Sensitivity and Specificity of Tilt Test in Patients with Syncope of Unknown Cause
pp 389-395
DOI:
https://doi.org/10.7775/rac.v62i4.3536Keywords:
Syncope, Diagnosis, Tilt TestAbstract
Background
When using tilt test to detect neurocardiogenic syncope, its sensitivity, specificity and methodology are still under discussion. Aim of the study 1) To evaluate the incidence of positive tilt test and characteristics of responses, both in patients with syncope of unknown cause and in a control group. 2) To correlate the positiveness with different clinical variables and hemodynamic parameters observed during the study.
Material and method
Ninety five patients with syncope and 25 healthy volunteers were studied. The tilt test was considered positive when blood pressure decreased more than 30 mmHg. Responses were defined as vasovagal or vasodepressing according to the behavior of the heart rate.
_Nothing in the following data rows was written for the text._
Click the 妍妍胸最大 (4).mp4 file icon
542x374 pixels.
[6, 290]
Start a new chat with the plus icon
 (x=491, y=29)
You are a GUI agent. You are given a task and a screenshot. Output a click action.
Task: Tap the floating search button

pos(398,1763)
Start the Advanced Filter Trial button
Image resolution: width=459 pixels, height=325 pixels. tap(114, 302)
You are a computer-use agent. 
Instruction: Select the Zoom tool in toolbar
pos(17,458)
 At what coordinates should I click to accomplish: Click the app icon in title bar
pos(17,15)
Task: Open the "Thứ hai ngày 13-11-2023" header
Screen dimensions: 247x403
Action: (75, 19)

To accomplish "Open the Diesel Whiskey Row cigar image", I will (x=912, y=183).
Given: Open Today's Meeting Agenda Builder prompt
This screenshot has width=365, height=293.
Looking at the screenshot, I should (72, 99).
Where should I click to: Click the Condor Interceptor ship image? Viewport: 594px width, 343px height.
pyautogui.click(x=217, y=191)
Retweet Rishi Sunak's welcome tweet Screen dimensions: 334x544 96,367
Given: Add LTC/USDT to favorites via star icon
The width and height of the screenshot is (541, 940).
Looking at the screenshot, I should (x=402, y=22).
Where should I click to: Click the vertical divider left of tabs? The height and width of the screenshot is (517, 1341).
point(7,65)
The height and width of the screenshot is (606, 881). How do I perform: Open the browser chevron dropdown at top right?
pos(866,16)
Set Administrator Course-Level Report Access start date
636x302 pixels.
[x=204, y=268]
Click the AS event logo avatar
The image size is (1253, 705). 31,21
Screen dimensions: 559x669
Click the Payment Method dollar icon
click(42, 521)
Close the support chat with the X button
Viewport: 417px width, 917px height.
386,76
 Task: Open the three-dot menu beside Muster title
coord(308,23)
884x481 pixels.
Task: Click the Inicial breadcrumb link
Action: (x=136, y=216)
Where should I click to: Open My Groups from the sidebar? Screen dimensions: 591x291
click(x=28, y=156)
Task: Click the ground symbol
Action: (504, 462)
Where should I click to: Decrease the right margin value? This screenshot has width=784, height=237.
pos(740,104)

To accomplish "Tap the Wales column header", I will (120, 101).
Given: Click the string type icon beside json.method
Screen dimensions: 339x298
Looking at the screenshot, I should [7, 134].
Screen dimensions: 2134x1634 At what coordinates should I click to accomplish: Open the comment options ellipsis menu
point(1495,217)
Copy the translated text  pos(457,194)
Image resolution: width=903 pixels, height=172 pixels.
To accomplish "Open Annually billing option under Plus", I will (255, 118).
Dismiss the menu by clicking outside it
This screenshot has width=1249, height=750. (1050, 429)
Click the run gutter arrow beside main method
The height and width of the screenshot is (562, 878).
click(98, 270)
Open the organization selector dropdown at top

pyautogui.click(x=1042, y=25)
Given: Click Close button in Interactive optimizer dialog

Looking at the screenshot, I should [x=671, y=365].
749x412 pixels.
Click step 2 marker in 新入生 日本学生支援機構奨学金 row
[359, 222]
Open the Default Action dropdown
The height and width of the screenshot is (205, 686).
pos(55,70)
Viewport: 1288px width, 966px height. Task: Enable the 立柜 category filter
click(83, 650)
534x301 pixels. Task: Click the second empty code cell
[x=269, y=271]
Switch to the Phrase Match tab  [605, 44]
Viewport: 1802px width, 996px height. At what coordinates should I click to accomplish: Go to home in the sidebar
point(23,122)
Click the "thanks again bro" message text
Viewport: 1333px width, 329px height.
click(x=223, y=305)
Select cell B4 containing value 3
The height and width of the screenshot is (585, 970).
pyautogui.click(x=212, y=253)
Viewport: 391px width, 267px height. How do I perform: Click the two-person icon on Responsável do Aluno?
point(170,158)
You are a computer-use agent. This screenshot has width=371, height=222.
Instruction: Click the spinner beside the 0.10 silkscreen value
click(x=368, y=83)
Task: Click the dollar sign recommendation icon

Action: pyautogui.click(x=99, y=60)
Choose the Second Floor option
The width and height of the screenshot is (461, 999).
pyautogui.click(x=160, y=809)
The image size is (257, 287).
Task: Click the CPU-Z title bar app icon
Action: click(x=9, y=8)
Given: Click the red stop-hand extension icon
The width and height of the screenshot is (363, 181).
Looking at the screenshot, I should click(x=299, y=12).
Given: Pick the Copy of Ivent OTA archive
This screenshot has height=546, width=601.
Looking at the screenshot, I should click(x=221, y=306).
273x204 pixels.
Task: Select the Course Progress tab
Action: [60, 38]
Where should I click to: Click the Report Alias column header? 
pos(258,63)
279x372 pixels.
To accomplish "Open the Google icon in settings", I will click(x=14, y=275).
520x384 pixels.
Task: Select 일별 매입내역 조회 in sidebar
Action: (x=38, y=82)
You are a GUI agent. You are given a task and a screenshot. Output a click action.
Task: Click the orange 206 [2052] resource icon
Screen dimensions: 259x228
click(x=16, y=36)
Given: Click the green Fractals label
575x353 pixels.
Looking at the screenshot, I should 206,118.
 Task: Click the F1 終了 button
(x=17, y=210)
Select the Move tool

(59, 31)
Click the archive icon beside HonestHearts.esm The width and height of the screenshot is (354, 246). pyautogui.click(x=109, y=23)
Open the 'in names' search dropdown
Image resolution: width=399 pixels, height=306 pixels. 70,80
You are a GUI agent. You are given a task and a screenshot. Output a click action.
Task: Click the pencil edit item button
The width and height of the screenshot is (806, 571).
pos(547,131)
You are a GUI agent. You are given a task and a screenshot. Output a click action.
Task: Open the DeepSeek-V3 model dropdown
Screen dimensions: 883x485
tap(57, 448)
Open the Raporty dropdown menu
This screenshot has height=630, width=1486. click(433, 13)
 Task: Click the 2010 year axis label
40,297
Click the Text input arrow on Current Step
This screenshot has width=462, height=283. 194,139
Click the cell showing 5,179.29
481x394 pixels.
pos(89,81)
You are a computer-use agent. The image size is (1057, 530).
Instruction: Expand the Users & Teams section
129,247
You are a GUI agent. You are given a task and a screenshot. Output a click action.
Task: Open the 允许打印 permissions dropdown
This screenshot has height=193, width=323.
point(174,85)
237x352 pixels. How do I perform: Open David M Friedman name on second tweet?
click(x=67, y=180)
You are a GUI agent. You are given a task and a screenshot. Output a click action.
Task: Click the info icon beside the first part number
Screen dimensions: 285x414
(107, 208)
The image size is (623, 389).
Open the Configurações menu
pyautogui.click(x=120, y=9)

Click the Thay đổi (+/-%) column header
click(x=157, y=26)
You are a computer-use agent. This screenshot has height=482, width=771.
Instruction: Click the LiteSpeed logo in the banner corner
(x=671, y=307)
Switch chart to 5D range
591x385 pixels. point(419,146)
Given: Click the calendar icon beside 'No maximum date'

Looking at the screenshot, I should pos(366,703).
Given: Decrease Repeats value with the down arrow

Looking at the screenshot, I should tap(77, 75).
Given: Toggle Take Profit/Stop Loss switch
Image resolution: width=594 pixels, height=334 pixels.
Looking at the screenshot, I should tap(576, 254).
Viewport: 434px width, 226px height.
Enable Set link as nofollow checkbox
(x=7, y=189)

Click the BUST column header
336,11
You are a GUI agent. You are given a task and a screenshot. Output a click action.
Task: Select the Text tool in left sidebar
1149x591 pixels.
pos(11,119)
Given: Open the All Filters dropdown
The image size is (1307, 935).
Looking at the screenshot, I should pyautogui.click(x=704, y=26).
The relationship between tilt test positiveness and age, gender, number of episodes (total and over the last 2 months), interval since the last episode, onset of symptoms, suspicion of vasovagal etiology, basal blood pressure and heart rate (basal, maximal during tilt test and percentage of increase) were evaluated with uni and multivariate analysis.
Results
Forty four patients (46.3%) had a positive tilt test.The response was vasovagal in 77 %of cases, 22 % vasodepressing and 5 % intermediate. Syncope was observed at 26 minutes (average). Only 63% of positive tilt test occurred before 30 minutes. In the multivariate analysis, younger age and lower diastolic blood pressure showed correlation with tilt test positiveness. Three out of 25controls (12%) had a pathologic tilt test.
Conclusions
1) The incidence of positive tilt test in patients with syncope of unknown cause was relatively low. 2) Positiveness was more frequent in younger patients. 3) Vasovagal is the most frequent type of response. 4) The number of patients with pathologic tilt test after 30 minutes justifies the prolongation of the test.